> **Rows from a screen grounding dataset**
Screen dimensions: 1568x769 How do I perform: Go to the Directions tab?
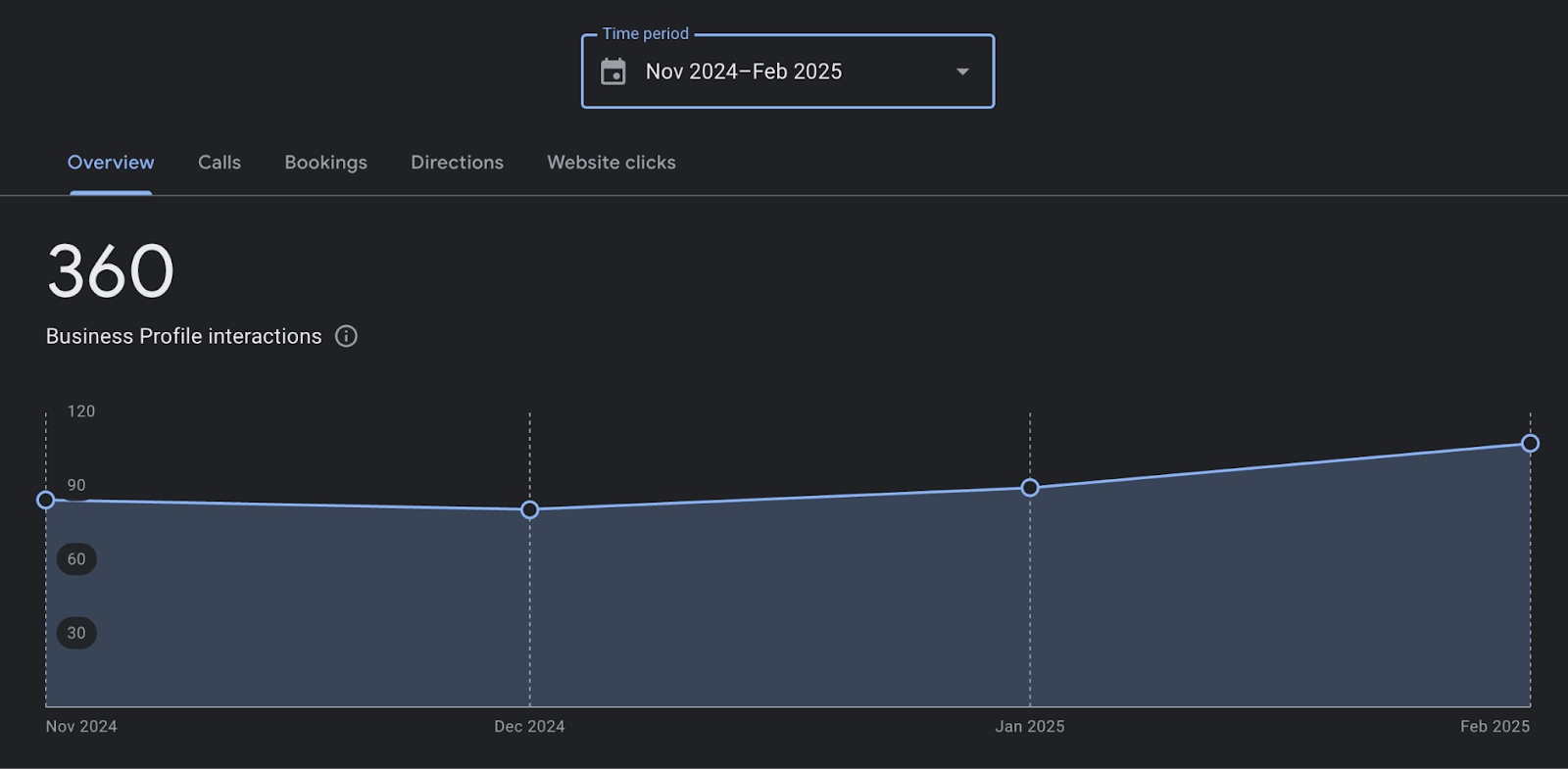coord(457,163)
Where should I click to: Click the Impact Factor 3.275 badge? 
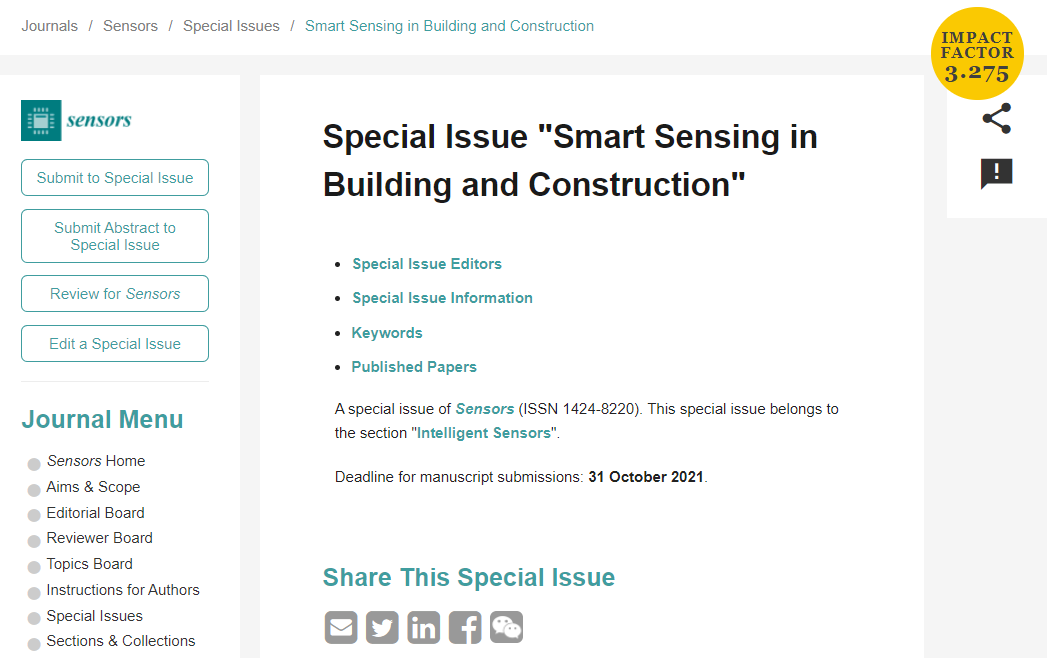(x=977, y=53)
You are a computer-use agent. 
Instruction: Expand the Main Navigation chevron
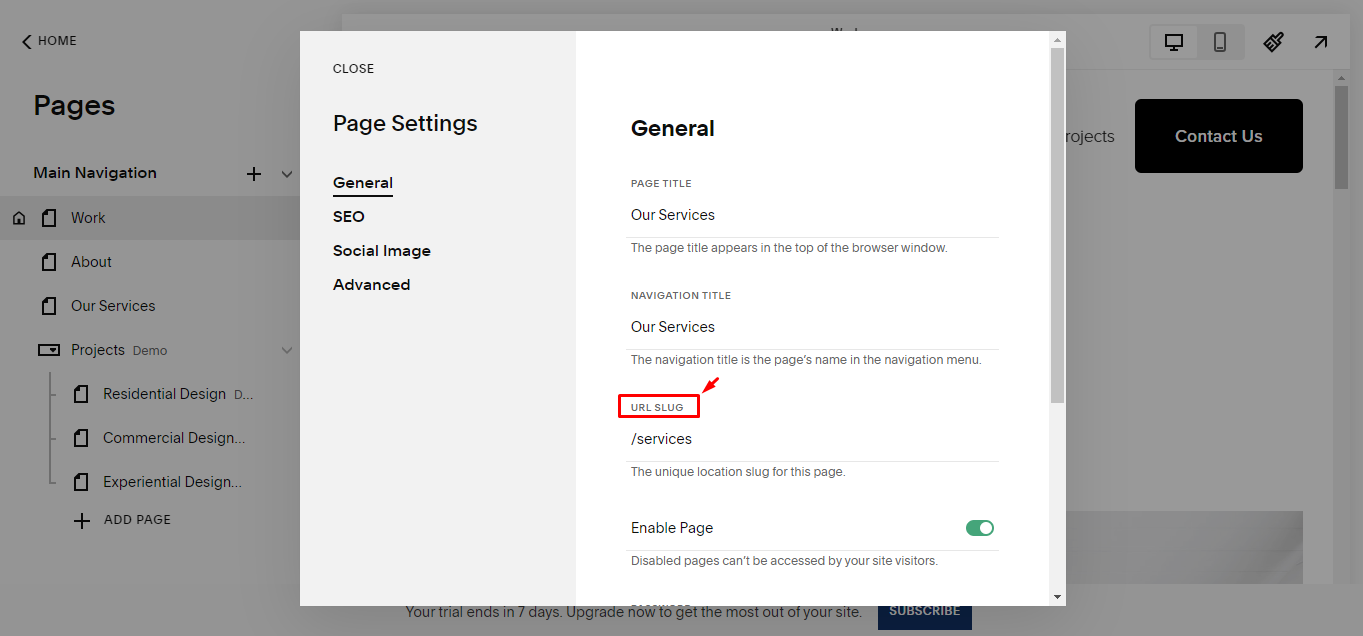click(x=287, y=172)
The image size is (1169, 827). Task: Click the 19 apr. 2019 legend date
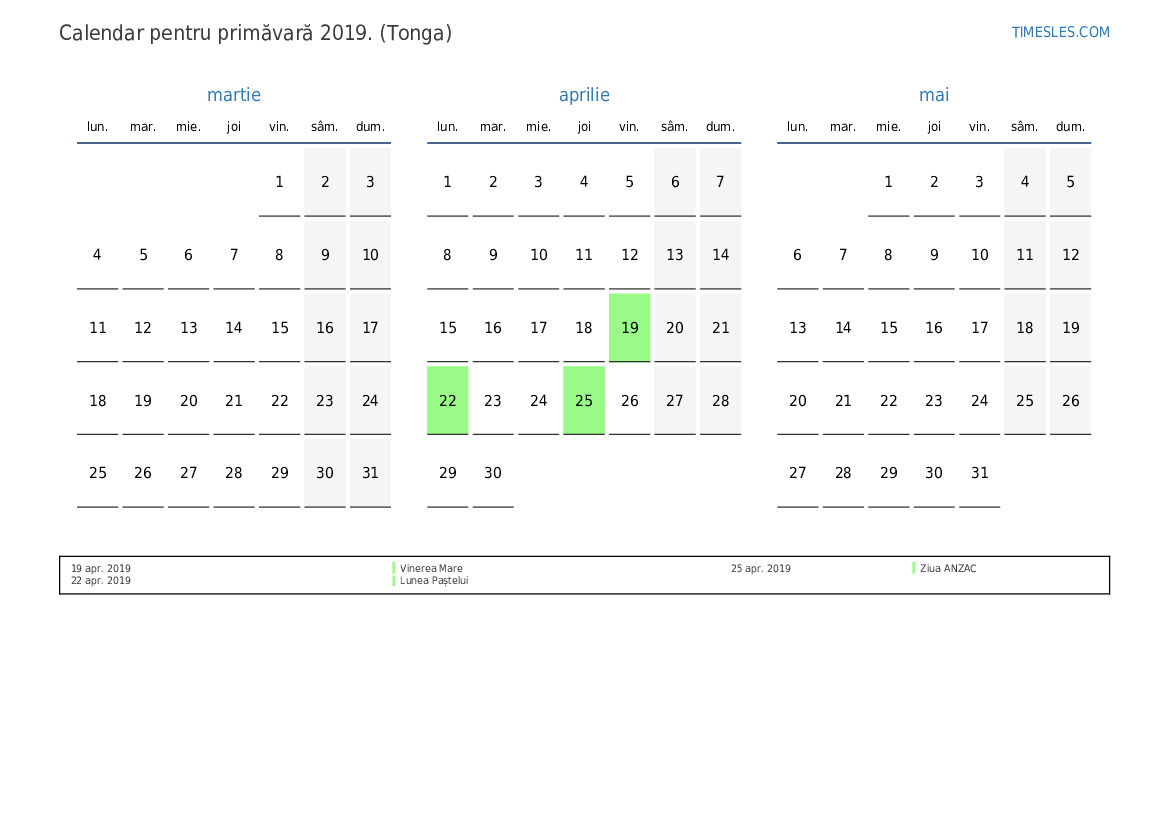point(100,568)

> **YOUR TASK**
Reproduce every line of text in the material above word for word, omitting the pictures from your answer.

> **CORRECT ANSWER**
Screen dimensions: 1568x769 How do I perform: Go to the Directions tab?
coord(457,163)
Where should I click to: Click the Impact Factor 3.275 badge? 
(x=977, y=53)
You are a computer-use agent. 
Instruction: Expand the Main Navigation chevron
click(x=287, y=172)
The image size is (1169, 827). Task: Click the 19 apr. 2019 legend date
point(100,568)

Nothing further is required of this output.